Fund for Teachers is an organization that provides grants for teachers who wish to “pursue opportunities around the globe that will have the greatest impact on their practice, the academic lives of their pupils and on their school communities.”
Baker and Lim received a team grant of $7,500 to attend a national energy conference in Washington D.C. last July.
Lim, who teaches fifth grade, said they would never have been able to afford the conference without the help of Fund for Teachers.
“The conference itself was $1,000 each excluding airfare and taxi,” said Lim, a 29-year-old southeast Houston resident. “It is wonderful of Fund for Teachers to help teachers learn.”
Baker, a fifth grade science lab teacher, said she learned things at the conference that surprised her.
“I learned a lot about nuclear energy,” said Baker, a 28-year-old Meyerland resident.

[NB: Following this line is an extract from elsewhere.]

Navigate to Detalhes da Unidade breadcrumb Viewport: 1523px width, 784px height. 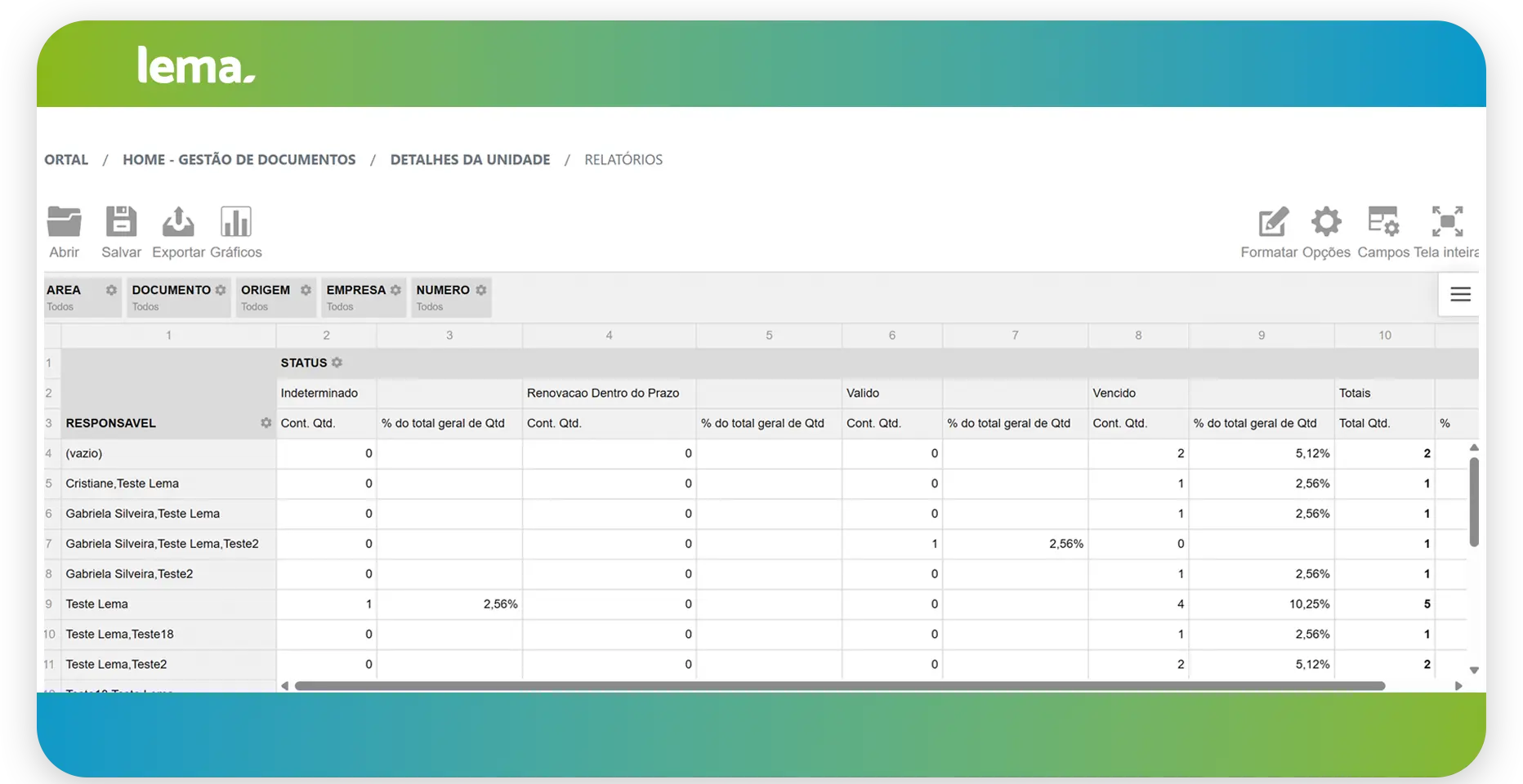(470, 160)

“One thing that surprised me most is that nuclear energy is renewable. The tablets they use to make uranium, they can use again and again.”

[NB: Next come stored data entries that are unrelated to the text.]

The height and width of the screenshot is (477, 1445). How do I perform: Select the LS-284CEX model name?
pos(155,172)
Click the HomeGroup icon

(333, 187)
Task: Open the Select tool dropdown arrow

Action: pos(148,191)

Baker said she met a woman at the conference from Puerto Rico whose home runs completely off of solar energy.
“It costs her $3 a month,” Baker said. “I didn’t know you can get solar shingles on your homes.”
In keeping with part of the mission of Fund for Teachers, Baker is passing everything she learned on to her science pupils at Seguin.
“We’re about to start our energy unit,” Baker said. “We will build solar ovens, solar cars, hydro-powered cars and design a (wind) turbine.
“The grant also provided money to buy the materials to do the activities. I was able to get more than $800 worth of supplies.”
Karen Kovach-Webb, executive director of Fund for Teachers, loves to hear stories like that.
She said the Fund Run, while expected to bring out more than 1,000 participants and raise approximately $65,000, is more of an awareness campaign than a fundraiser.
“It gives our corporate supporters an opportunity for their employees to come out with their families and meet some of our teachers,” Kovach-Webb said. “Last year in Houston we awarded 101 grants worth $375,000.”
That number will likely go up, because this year they are increasing team grants from $7,500 to $10,000.
“We upped it because it’s really interesting to see the teachers’ quality of work when they collaborate on their project, and then collaborate back in the classroom,” Kovach-Webb said.
Individual grants will remain at $5,000.
Since 2001, Fund for Teachers has provided more than $8.5 million in grants to 2,609 teachers across the United States.
In Houston, grants totaling $1.8 million have been awarded to more than 500 teachers.
The fund is supported by foundations, individuals and corporate donors.